Durch das Beispiel einer App für einen Essens-Lieferdienst wird dem Leser klargemacht, wie die Digitalisierung in vielen Bereich durch das historisch geformte Verständnis von Fortschritt (neu = gut) und reines Effizienzdenken geprägt ist. Geschäftsmodelle konzentrieren sich auf technische Einzelheiten statt auf negative Wertfolgen für die Beteiligten im System (Fahrradkuriere, Mitarbeiter und Kunden). Werden solche Geschäftsmodelle jedoch mit einem Bewusstsein für Wertpotentiale analysiert, so Spiekermann, lassen sich werteorientierte Maßnahmen identifizieren und echte Wertversprechen für die Kunden generieren. Für diese wertorientierte Analyse greift Spiekermann auf ethische und philosophische Ansätze zur Entwicklung menschlicher Tugend, utilitaristische Abwägung und Ausprägung ethischer Maximen zurück. Daraus folgert sie, dass beispielsweise die Privatsphäre, Gesundheit oder Sicherheit höhere Werte darstellen als Effizienzsteigerung oder Gewinnmaximierung.

Um diese Werteordnung auf die digitale Welt anzuwenden, beleuchtet Spiekermann die Eigenschaften des digitalen Stoffs und dessen Wechselwirkungen mit unseren Werten. Die Unvollständigkeit und Fehleranfälligkeit des digitalen Stoffs, so Spiekermann, führen in Vergleich mit der menschlichen Natur zu falschem Vertrauen, kraftraubendem Kommunikationsverhalten, dem Entzug von Lebens- und Denkenergie und Suchtverhalten. Spiekermann zeigt auf, dass das Denken in Modellen, die die digitale Welt bestimmen, zum Problem wird, weil diese die Realität nur unvollständig abbilden können. Außerdem herrsche in den technischen Eliten das Bild des fehlbaren Menschen vor, das technische Neuerungen wie die künstliche Intelligenz auf ein falsches Podest hebe.

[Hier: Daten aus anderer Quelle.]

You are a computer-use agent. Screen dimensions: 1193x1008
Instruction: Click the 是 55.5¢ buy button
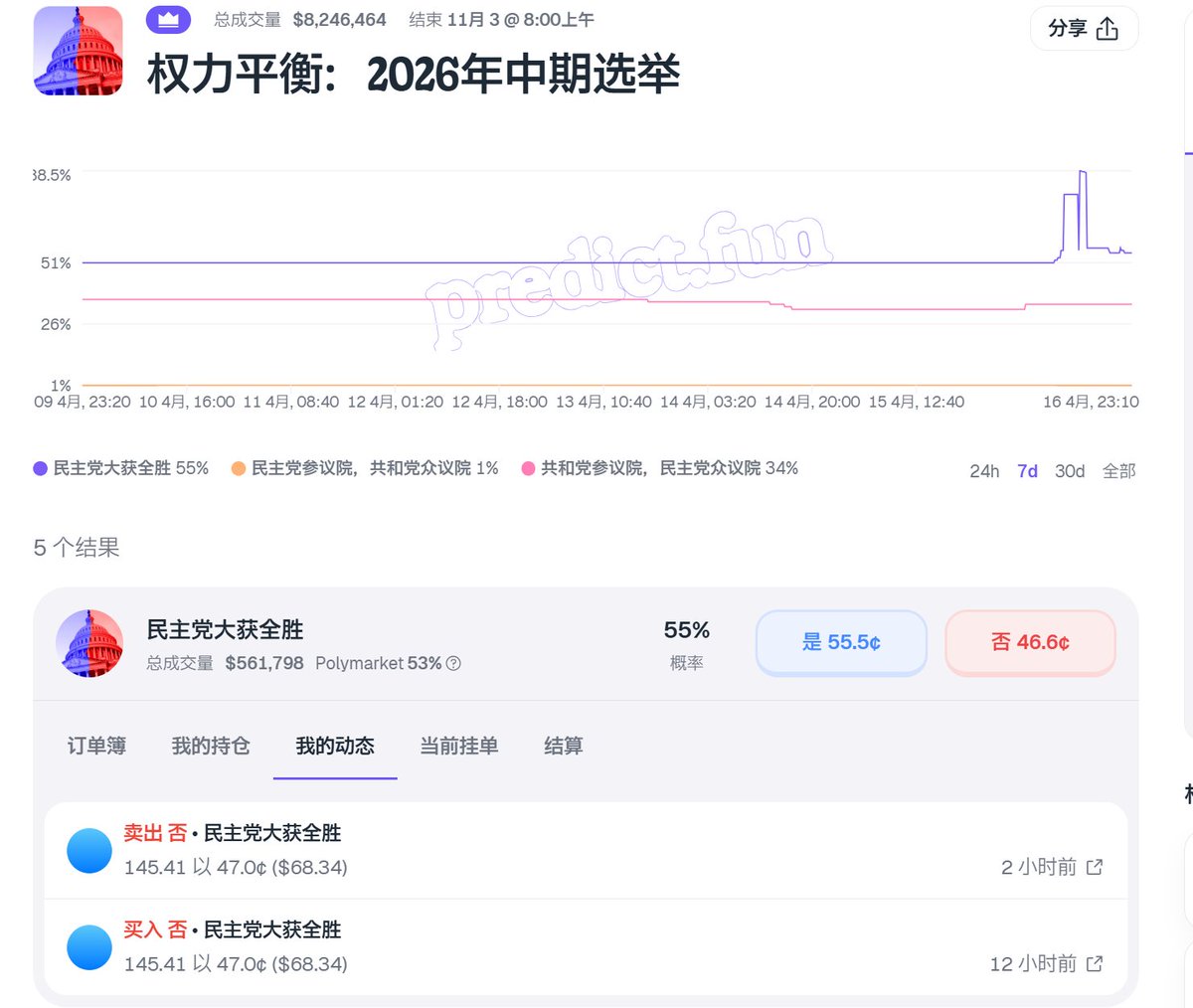[841, 643]
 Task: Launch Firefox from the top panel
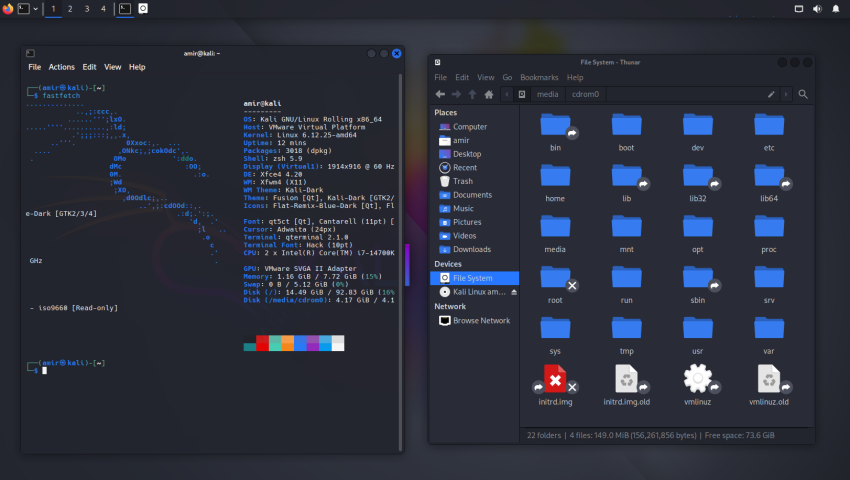click(x=8, y=8)
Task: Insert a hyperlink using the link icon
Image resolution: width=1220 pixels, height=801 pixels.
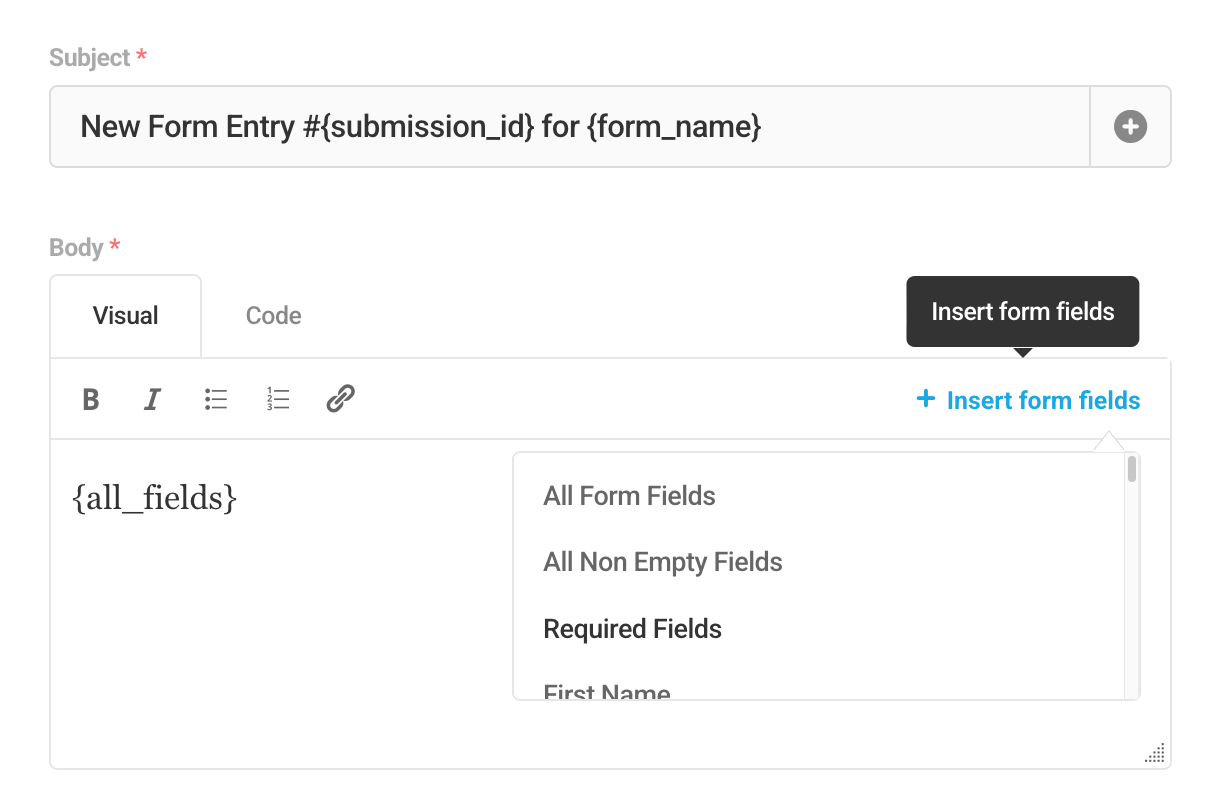Action: (x=340, y=398)
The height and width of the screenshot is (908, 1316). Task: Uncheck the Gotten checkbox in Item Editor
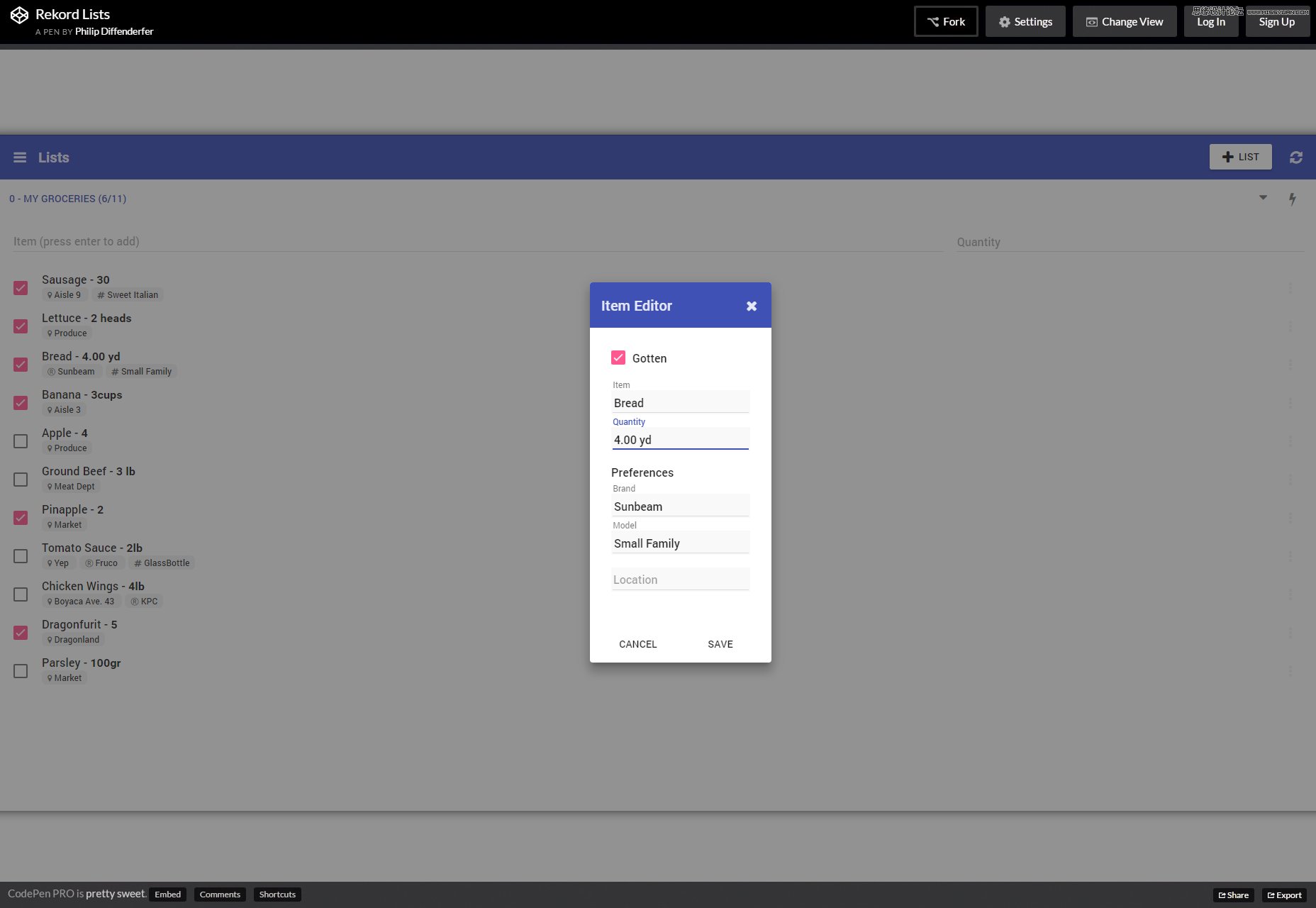pos(618,358)
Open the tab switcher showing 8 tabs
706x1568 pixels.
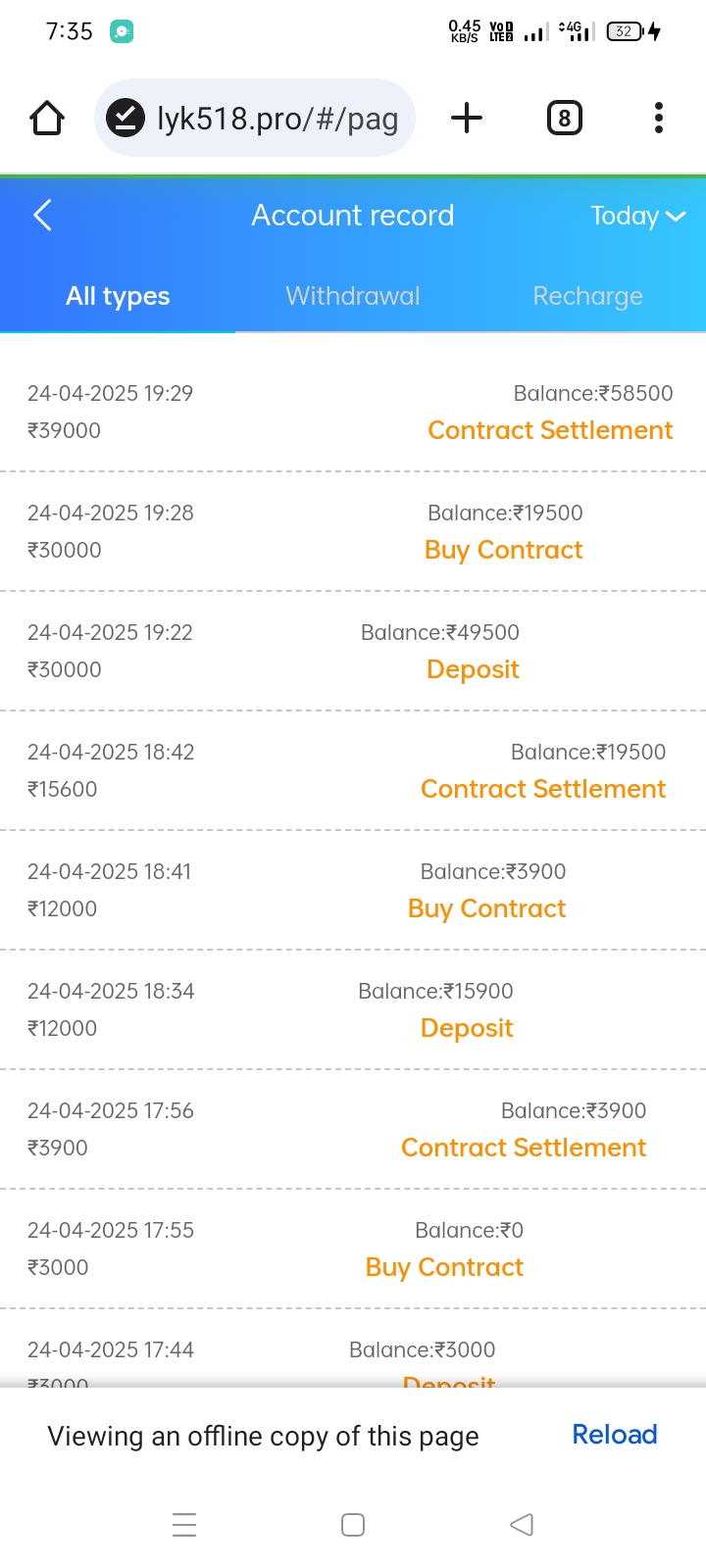(564, 119)
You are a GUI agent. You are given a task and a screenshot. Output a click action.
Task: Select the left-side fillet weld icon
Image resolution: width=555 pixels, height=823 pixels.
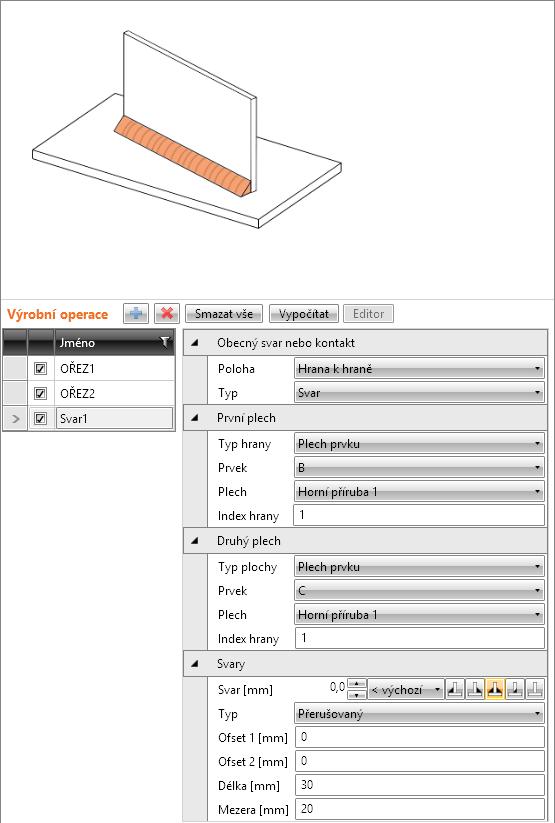point(455,689)
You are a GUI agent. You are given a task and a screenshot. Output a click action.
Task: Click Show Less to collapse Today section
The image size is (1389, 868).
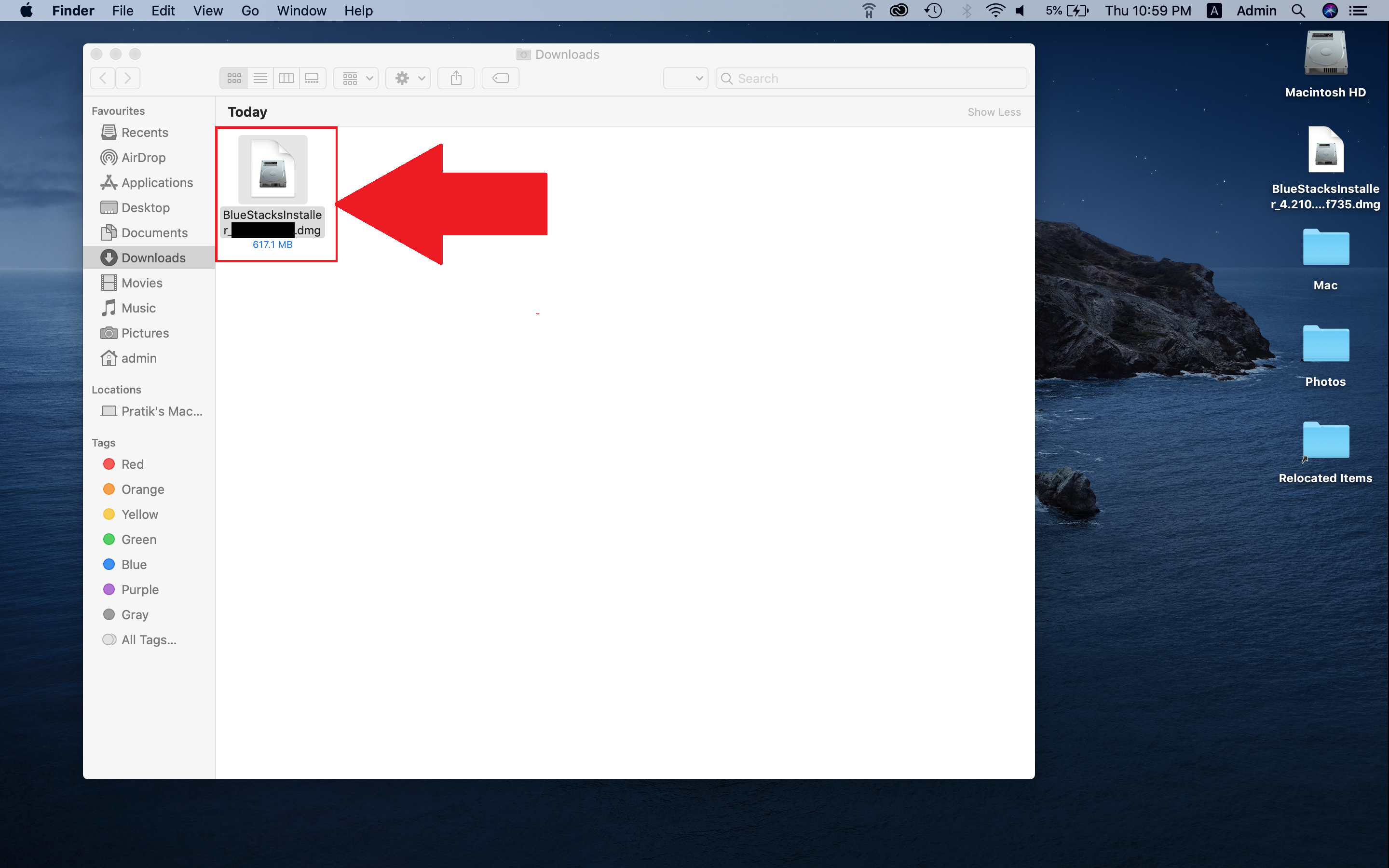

Im nächsten Schritt stellt Spiekermann Überlegungen an, wie dieser Entwicklung begegnet werden kann: Negative Werte müssten erkannt und vermieden werden. Spiekermann fordert angesichts des Informationsüberflusses eine neue Berufsgruppe der „Hüter des Wissens“, die Jahrhunderte altes, regionales Erfahrungswissen teilen. Auch sollte das Digitale so gestaltet werden, dass der Wert der Freiheit geschützt und ausgebaut werde. „Ethics by Design“, wertvolles Technikdesign, sollte nach Spiekermann gesetzlich vorgeschrieben werden.

Spiekermann schließt an diese Überlegungen drei Schritte an, mit denen jeder Einzelne – beruflich wie privat – zum menschengerechten Fortschritt beitragen kann. Hierzu müsste man laut Spiekermann ein Wertebewusstsein entwickeln, ein tiefes Verständnis für die Priorisierung von Werten aufbauen und sich im Alltag wertvolle Gewohnheiten aneignen. 

Kernthesen:

  • Die unvollständige und fehleranfällige Natur des digitalen Stoffs, das Denken in Modellen und in Effizienzmaximen sowie die Prägung eines negativen Menschenbilds sind Gründe dafür, dass die Digitalisierung negative Wertfolgen, wie den Verlust von Freiheit, Würde oder Sucht, auslösen kann.
  • „Ethics by Design“, wertvolles Technikdesign, sollte gesetzlich vorgeschrieben werden, um menschengerechten Fortschritt politisch zu unterstützen.
  • Jeder Einzelne kann zum Fortschritt der digital durchdrungenen Gesellschaft beitragen, wenn er – beruflich wie privat – ein Wertebewusstsein entwickelt, ein tiefes Verständnis für die Priorisierung von Werten aufbaut und sich wertvolle Gewohnheiten aneignet.